▶ **What to work on**: Write out the records below verbatim, from the line containing "Task: Toggle Multi Pin Mode on" through the end of the records, and leave out the pictures.

▶ **Available records**:
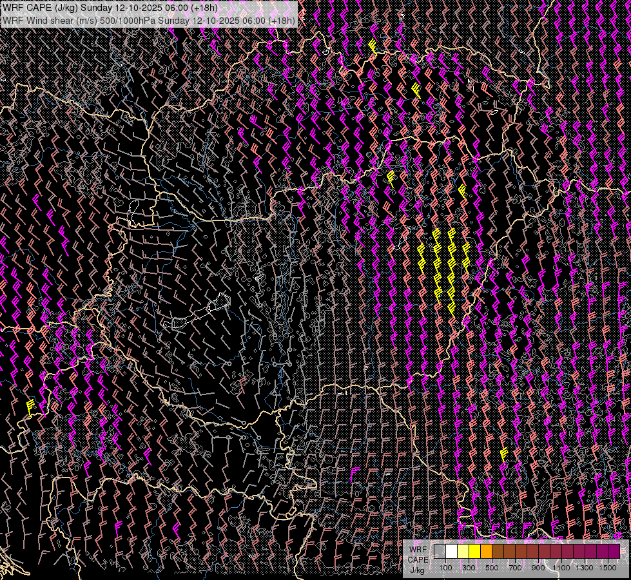
Task: Click the topmost yellow wind barb
Action: 373,46
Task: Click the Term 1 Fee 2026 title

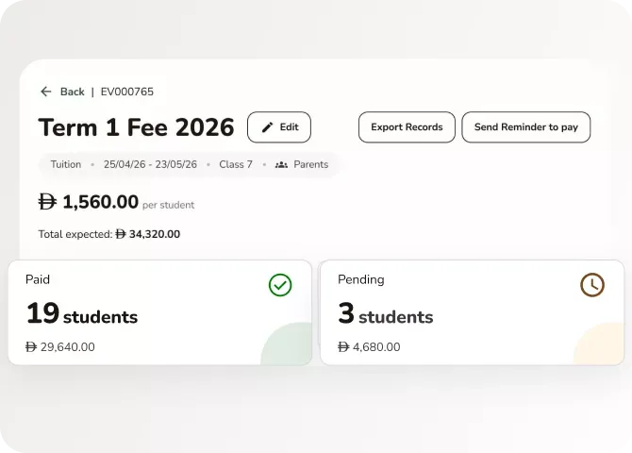Action: pyautogui.click(x=136, y=127)
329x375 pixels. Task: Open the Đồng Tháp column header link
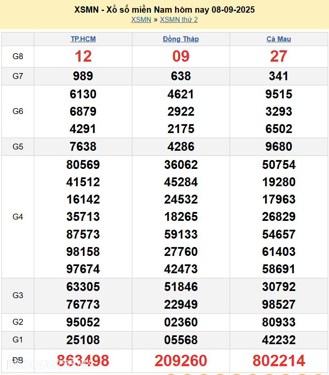coord(181,39)
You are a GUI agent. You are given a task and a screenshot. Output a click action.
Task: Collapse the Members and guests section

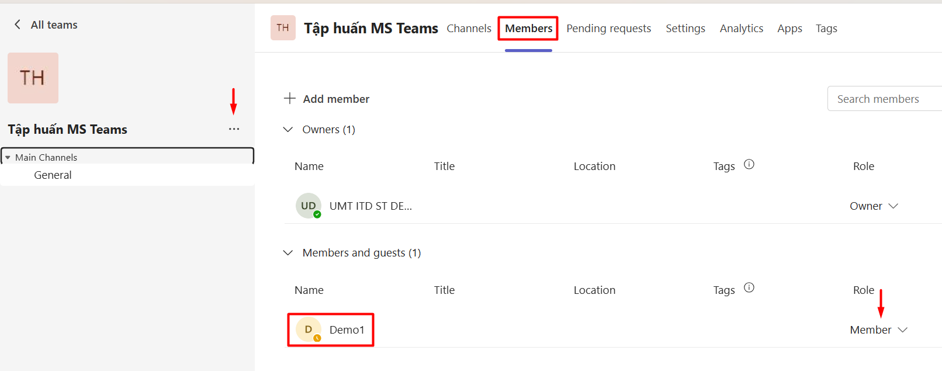pyautogui.click(x=288, y=253)
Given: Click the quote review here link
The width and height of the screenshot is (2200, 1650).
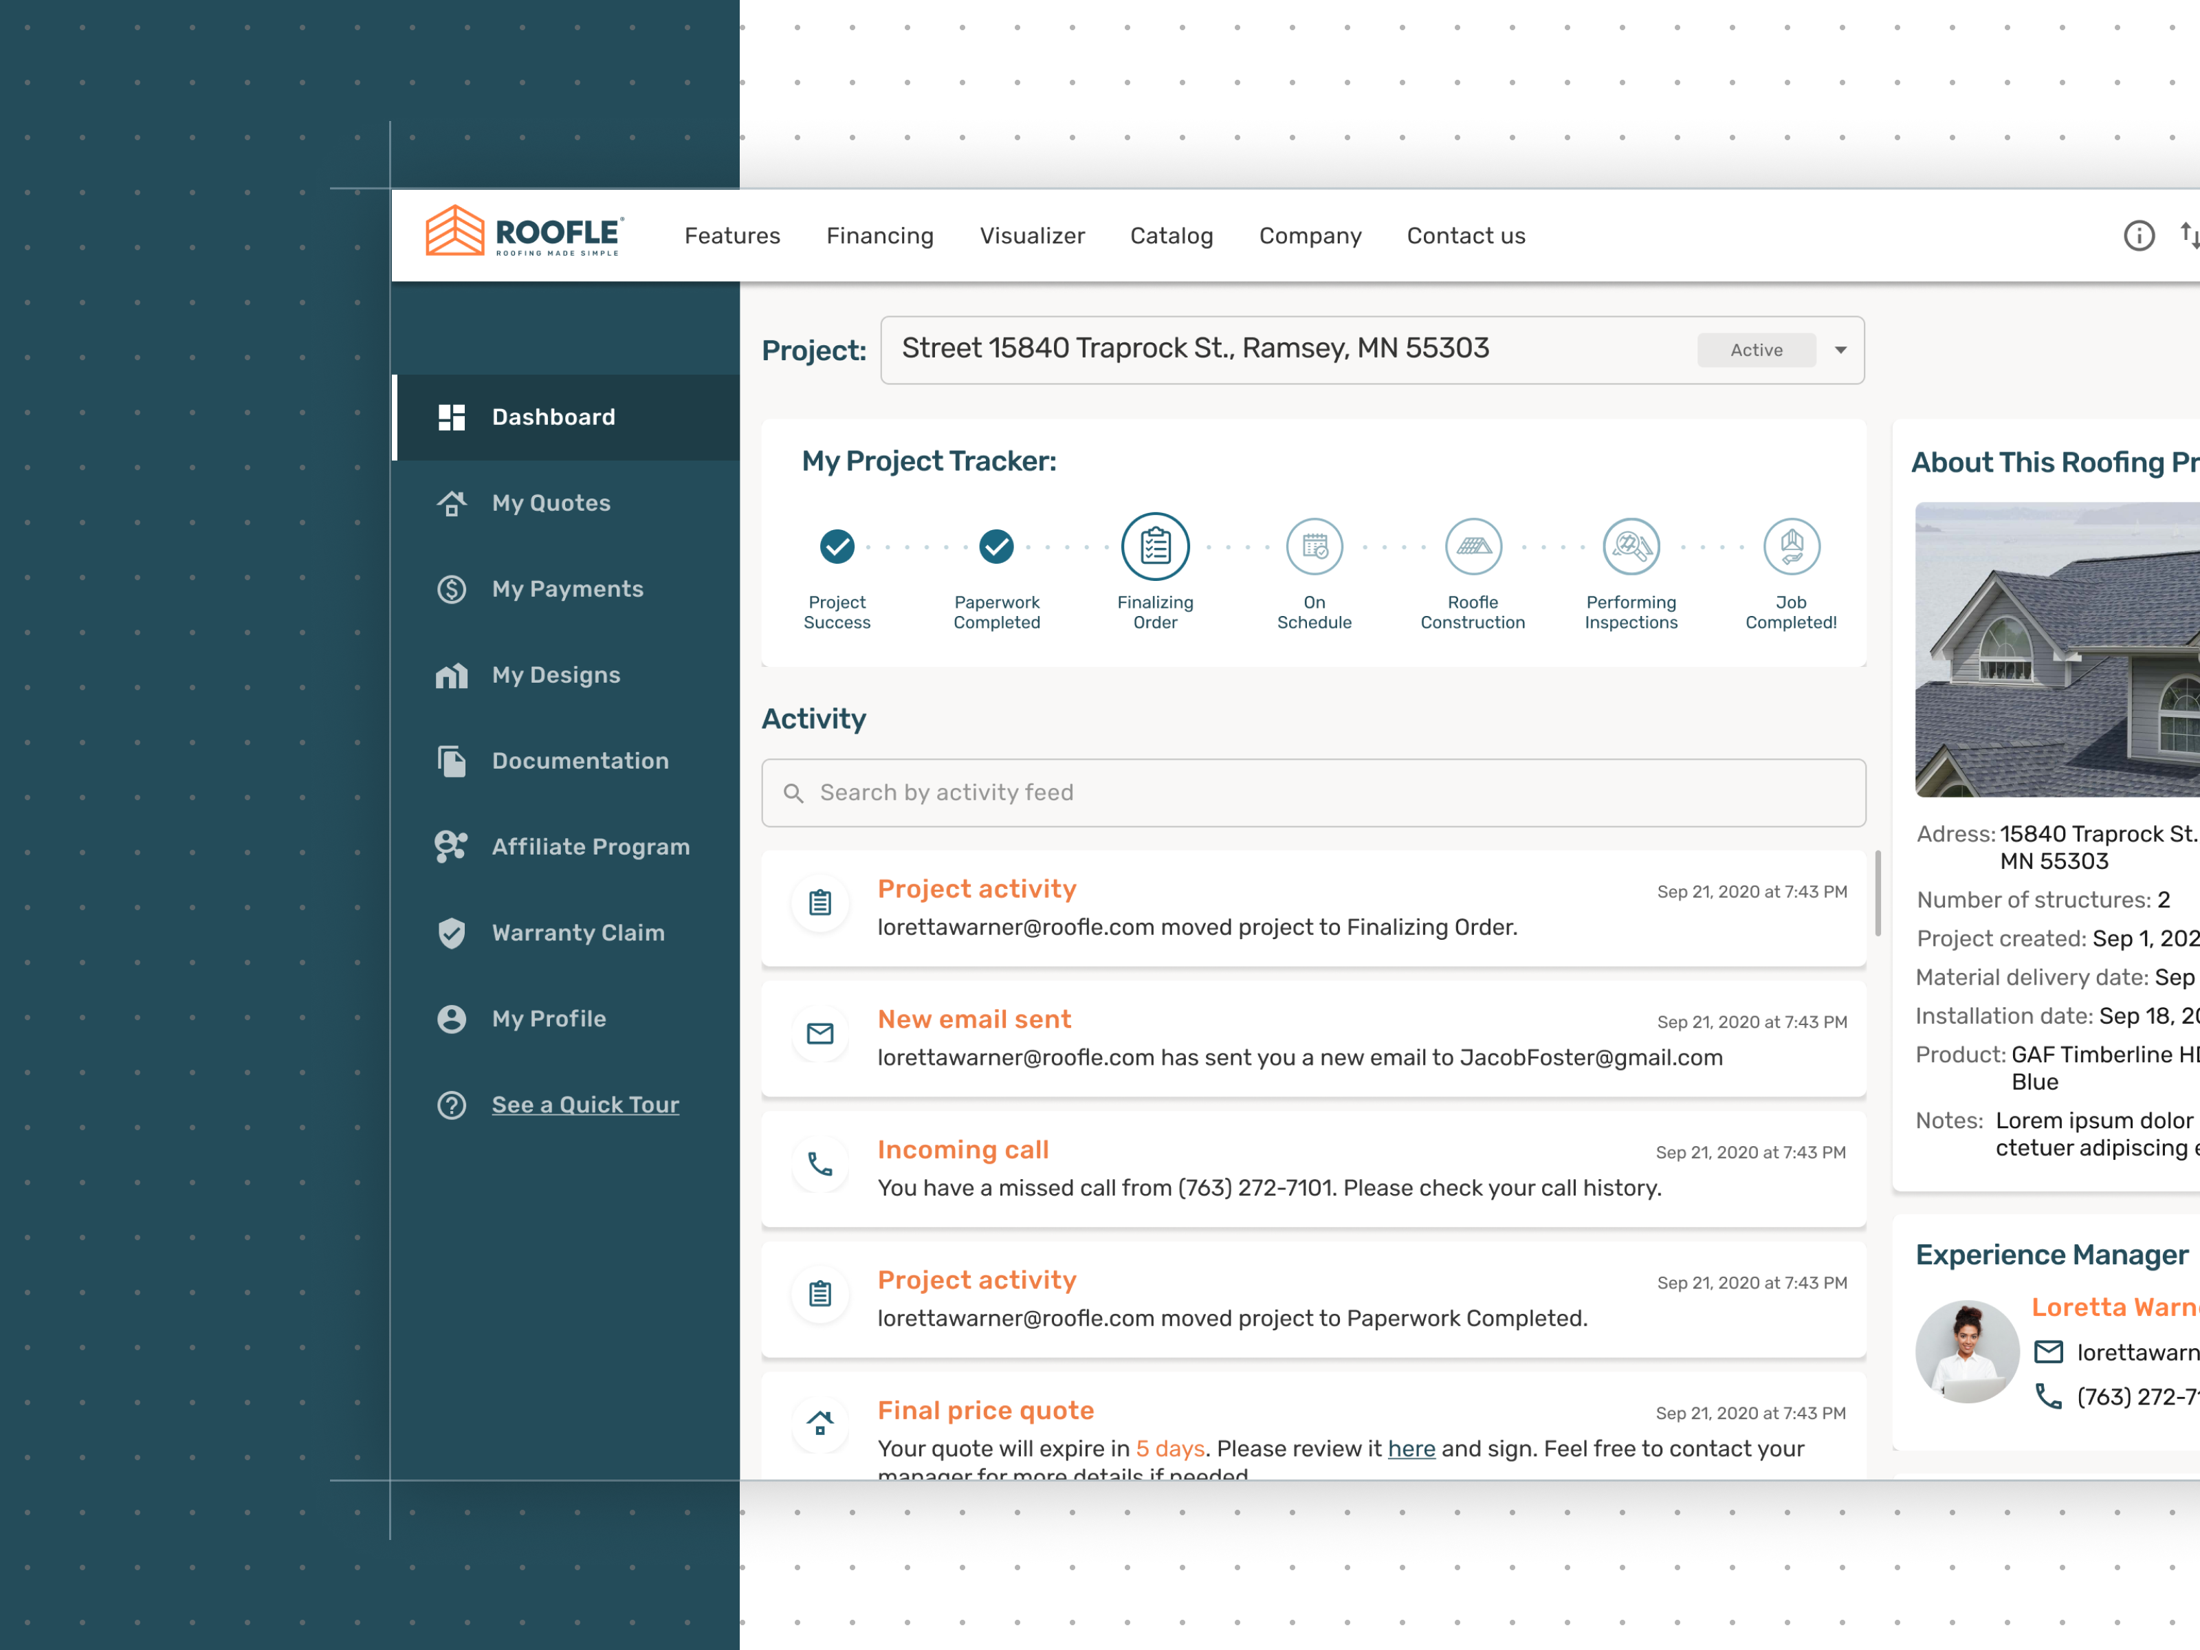Looking at the screenshot, I should pos(1411,1449).
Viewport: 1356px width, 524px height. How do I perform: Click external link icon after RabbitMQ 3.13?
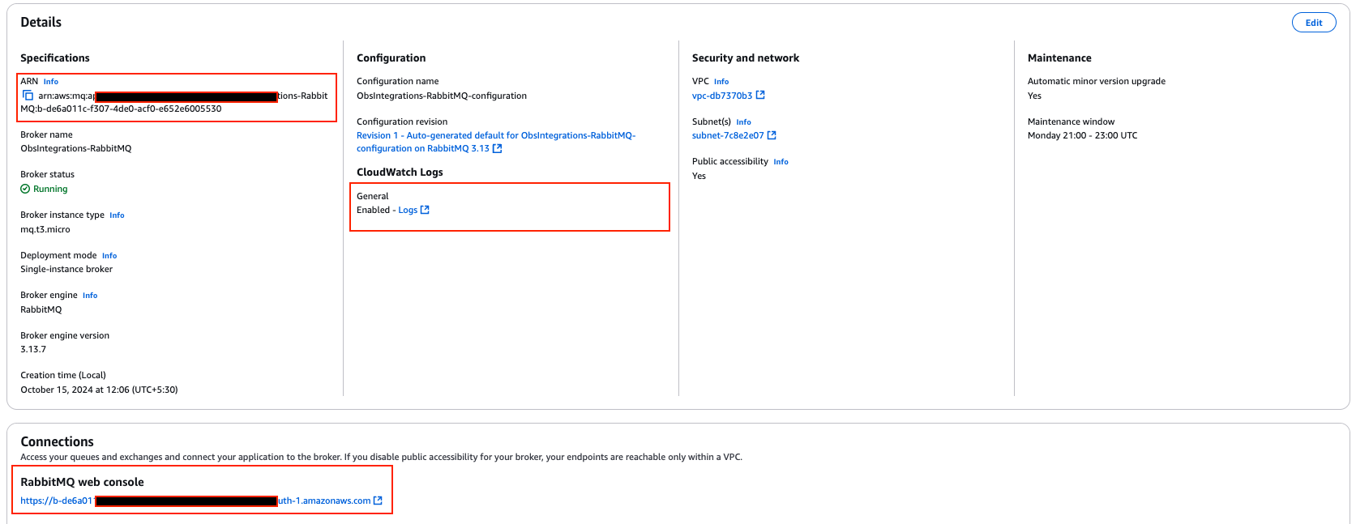498,149
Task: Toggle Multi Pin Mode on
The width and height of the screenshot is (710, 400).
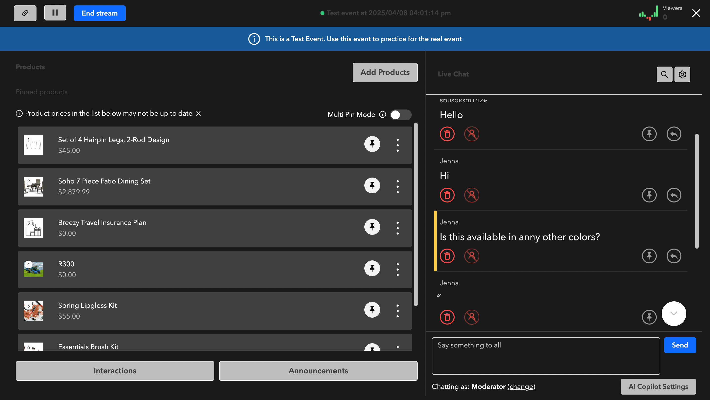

▶ **Exercise solution**:
Task: Toggle Multi Pin Mode on
The width and height of the screenshot is (710, 400).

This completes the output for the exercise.